The second book is by M.F.K. Fisher, “Serve it Forth,” where her essay “Borderland” includes the best writing on peeling a tangerine. How can one who has read this great piece peel a tangerine without thinking of M.F.K. Fisher? This week I’m cheating a bit, actually not daring to write a single word on tangerines, but copying the piece, to remember how to enjoy a tangerine. Now take a tangerine, sit back and read slowly as you peel it, inhaling its magical perfume and savoring the literary magic of M.F.K. Fisher. 

“In the morning, in the soft sultry chamber, sit in the window peeling tangerines, three or four. Peel them gently; do not bruise them, as you watch soldiers pour past and past the corner and over the canal towards the watched Rhine. Separate each plump little pregnant crescent. If you find the Kiss, the secret section, save it for Al.

Listen to the chambermaid thumping up the pillows, and murmur encouragement to her thick Alsatian tales of l’interieure. That is Paris, the interior, Paris or anywhere west of Strasbourg or maybe the Vosges. While she mutters of seduction and French bicyclists who ride more than wheels, tear delicately from the soft pile of sections each velvet string. You know those pulpy white strings that hold the tangerines to their skins? Tear them off. Be careful.

Take yesterday’s paper (when we were in Strasbourg L’Ami du Peuple was best, because when it got hot the ink stayed on it) and spread it on top of the radiator. The maid has gone, of course - it might be hard to ignore her belligerent Alsatian glare of astonishment.
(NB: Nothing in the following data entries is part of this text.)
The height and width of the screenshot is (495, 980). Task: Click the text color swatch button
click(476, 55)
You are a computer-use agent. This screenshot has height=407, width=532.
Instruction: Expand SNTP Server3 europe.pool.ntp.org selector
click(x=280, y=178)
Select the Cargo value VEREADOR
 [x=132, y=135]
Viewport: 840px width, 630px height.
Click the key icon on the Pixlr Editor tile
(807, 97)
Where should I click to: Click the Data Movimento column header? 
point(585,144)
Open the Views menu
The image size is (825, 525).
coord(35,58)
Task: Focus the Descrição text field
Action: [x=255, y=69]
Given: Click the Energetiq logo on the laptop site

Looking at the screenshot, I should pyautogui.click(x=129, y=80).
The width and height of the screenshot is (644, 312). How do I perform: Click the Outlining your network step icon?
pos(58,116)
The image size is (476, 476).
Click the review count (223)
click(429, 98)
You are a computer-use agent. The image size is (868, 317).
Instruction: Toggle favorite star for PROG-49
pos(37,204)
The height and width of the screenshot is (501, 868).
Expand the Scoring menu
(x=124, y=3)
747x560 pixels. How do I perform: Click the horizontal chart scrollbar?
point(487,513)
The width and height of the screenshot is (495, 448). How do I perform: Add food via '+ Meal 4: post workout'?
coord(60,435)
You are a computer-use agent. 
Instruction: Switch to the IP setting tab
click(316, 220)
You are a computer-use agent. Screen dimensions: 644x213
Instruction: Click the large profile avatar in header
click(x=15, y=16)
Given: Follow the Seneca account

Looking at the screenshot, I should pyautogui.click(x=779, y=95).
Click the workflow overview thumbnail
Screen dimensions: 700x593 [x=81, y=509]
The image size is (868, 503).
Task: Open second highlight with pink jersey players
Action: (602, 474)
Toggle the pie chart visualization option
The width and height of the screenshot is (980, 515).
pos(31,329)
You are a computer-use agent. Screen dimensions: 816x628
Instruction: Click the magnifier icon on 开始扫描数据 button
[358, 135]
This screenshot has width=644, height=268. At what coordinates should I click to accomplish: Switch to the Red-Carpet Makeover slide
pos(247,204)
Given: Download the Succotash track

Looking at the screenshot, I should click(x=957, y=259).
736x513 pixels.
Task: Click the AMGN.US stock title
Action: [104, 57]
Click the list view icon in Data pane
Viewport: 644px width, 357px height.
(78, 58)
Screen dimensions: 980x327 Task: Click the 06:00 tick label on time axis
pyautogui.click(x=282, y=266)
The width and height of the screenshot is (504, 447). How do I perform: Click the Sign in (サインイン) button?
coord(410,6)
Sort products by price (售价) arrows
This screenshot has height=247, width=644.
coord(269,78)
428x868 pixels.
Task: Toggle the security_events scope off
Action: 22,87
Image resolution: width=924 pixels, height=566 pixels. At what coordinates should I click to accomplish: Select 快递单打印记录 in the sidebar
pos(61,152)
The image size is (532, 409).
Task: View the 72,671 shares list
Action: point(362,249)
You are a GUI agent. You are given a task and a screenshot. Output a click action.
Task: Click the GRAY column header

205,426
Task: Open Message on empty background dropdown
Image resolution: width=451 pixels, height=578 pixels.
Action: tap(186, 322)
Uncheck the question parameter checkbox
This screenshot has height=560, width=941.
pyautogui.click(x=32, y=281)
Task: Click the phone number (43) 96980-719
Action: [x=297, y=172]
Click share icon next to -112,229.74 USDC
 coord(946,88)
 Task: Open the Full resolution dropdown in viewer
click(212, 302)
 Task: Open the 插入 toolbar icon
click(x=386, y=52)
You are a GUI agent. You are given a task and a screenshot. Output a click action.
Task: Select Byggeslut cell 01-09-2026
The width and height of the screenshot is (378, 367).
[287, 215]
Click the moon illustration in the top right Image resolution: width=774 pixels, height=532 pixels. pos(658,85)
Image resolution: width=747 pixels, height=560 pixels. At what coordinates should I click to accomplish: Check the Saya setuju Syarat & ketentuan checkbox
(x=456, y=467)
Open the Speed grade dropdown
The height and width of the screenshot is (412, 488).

After you have put the pieces of tangerine on the paper on the hot radiator, it is best to forget about them. Al comes home, you go to a long noon dinner in the brown dining-room, afterwards maybe you have a little nip of quetsch from the bottle on the armoire. Finally he goes. You are sorry, but.
 
On the radiator the sections of tangerines have grown even plumper, hot and full. You carry them to the window, pull it open, and leave them for a few minutes on the packed snow of the sill. They are ready.

All afternoon you can sit, then, looking down on the corner. Afternoon papers are delivered to the kiosk.

Children come home from school just as three lovely whores mince smartly into the pension’s chic tearoom.

A basketful of Dutch tulips stations itself by the tram-stop, ready to tempt tired clerks at six o’clock. Finally the soldiers stump back from the Rhine. It is dark.

The sections of the tangerine are gone, and I cannot tell you why they are so magical. Perhaps it is that little shell, thin as one layer of enamel on a Chinese bowl, that crackles so tinily, so ultimately under your teeth.

Or the rush of cold pulp just after it. Or the perfume. I cannot tell.

There must be someone, though, who understands what I mean. Probably everyone does, because of his own secret eatings.”


Bite of the Week


Fork of the Week:
The thing that made me write (or not write) about tangerines this week was a sorbet of clementine at Fauna. Chef/owner İbrahim Tuna has re-opened his restaurant in Ataşehir on the Anatolian side of Istanbul and he makes undoubtedly the best pasta dishes in town. Fauna was on my priority list all year, but I could only visit the place last Saturday. Now, I regret I did not go earlier. Everything we tasted was perfect, but it was the magical citrusy sorbet that made me think about tangerines. The small restaurant is closed on Sundays and Mondays, open only for lunch between Tuesday-Thursday, dinner is served only on Friday and Saturday (a reservation is required for dinners). It is worth the trip; do not miss the sorbet of oranges or clementine. www.fauna.com.tr/


Cork of the Week:
Hard to find in Turkey, but worth investing in a bottle of, is undoubtedly Mandarin Napoléon, the great Belgian invention. Instead, make a cocktail with freshly squeezed tangerines; one part juice, one part Campari, one part gin; serve over three cubes of ice, enjoy!